As Daniel Denvir reported in Salon, the document concluded that the tough-on-crime stance towards drug use “contributed to public health problems and induced negative consequences for safety, security, and human rights,” including incarceration, the spread of HIV and Hepatitis C, drug overdoses, and higher risks of sexual and physical abuse.
The paper was then censored, but it was too late at that point, as one cannot place toothpaste back in its tube. As the BBC, which published the report in full, noted, sources at the UNODC claimed the document was not sanctioned as policy by the agency, and “a middle-ranking official” was offering a professional viewpoint. However, the document, on agency letterhead, claims it “clarifies the position of UNODC to inform country responses to promote a health and human-rights approach to drug policy”.

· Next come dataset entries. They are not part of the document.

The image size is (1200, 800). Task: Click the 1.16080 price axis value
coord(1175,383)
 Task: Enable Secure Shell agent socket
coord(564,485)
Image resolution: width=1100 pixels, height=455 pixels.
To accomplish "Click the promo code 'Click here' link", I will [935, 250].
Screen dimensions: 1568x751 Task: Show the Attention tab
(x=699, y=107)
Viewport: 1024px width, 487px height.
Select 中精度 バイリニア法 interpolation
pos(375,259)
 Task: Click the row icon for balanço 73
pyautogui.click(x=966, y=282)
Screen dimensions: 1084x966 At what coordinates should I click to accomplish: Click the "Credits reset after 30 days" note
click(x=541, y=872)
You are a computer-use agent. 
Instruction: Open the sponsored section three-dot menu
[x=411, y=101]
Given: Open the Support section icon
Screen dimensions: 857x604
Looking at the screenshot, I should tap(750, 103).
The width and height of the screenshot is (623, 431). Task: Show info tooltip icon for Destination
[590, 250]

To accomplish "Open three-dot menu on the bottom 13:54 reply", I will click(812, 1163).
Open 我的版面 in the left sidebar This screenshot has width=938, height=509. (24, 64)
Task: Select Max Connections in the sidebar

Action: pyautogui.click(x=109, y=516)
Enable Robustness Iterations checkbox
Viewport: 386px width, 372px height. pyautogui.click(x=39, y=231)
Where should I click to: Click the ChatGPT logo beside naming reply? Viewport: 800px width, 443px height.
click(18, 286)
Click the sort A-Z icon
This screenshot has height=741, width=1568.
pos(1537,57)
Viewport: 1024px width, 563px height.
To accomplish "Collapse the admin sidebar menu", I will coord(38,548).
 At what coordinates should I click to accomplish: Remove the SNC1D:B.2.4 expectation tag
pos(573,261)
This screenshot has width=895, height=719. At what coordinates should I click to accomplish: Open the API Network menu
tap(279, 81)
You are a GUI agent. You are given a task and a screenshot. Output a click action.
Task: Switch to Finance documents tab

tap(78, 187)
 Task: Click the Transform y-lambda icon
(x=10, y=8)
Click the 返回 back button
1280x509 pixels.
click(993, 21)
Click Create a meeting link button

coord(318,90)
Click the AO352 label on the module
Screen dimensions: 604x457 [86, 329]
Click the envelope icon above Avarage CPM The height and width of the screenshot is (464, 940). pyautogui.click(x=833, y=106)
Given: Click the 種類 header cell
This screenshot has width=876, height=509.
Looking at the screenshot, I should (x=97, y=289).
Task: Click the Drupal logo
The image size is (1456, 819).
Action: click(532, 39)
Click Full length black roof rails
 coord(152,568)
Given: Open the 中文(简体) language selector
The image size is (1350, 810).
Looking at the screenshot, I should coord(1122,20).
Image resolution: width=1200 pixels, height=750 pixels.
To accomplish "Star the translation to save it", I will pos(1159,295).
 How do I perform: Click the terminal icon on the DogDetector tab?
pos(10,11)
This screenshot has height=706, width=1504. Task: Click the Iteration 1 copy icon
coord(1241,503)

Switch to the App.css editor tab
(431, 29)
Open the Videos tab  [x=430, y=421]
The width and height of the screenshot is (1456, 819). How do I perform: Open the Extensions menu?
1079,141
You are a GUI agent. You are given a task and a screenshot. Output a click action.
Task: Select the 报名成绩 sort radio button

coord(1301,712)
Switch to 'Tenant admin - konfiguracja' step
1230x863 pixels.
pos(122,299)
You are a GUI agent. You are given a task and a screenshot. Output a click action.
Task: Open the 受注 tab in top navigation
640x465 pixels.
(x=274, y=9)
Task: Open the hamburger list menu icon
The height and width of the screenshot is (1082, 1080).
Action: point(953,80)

According to the BBC, the paper was reportedly developed by Dr. Monica Beg, head of UNODC’s HIV/AIDS section, in light of mounting pressure by the law enforcement-oriented body to join other UN agencies in promoting drug decriminalization in advance of the UN General Assembly special session on drug policy in 2016. For example, UN High Commissioner for Human Rights Zeid Ra’ad Al-Hussein and UNAIDS Executive Director Michel Sidibé have strongly criticized criminalization.
The document further states that, “Treating drug use for non-medical purposes and possession for personal consumption as criminal offenses has contributed to public health problems and induced negative consequences for safety, security, and human rights.” The UNODC denies reports concerning pressure to withdraw the paper, arguing the paper was not a formal or final document.
Support around the world for the war on drugs is falling apart, and reform of America’s drug laws—decriminalization combined with legalization and regulation of controlled substances–would have considerable ripple effects both at home and abroad.
Meanwhile, as Vox reports, while only one-fifth of the nation’s 2.2 million prison population is incarcerated for drug-related offenses, ending the war on drugs would still make a big difference. A report from the Urban Institute noted that at 206,000 prisoners, the federal prison system is the largest jailer in the nation. In addition, around half of federal prisoners are so-called drug offenders, as opposed to 15.7 percent of state inmates.
As authors Ryan King, Bryce Peterson, Brian Elderbroom, and Samuel Taxy indicate, reducing the length of drug trafficking sentences by half would reduce the federal prison population by about 18 percent by 2023. In contrast, doing so for violent crimes would cut the federal rolls by a mere 1 percent, demonstrating the sensibility of drug reform. Ending the war on drugs would also dry out the black market for drugs and sap the revenue source of the gangs who deal in them, thereby curbing violent crime as well.
Although ending the war on drugs is not an absolute panacea for the damage that mass incarceration has inflicted on poor, Black and Brown people, or the dislocation of their families and destruction of their communities, it certainly would represent a step in the right direction.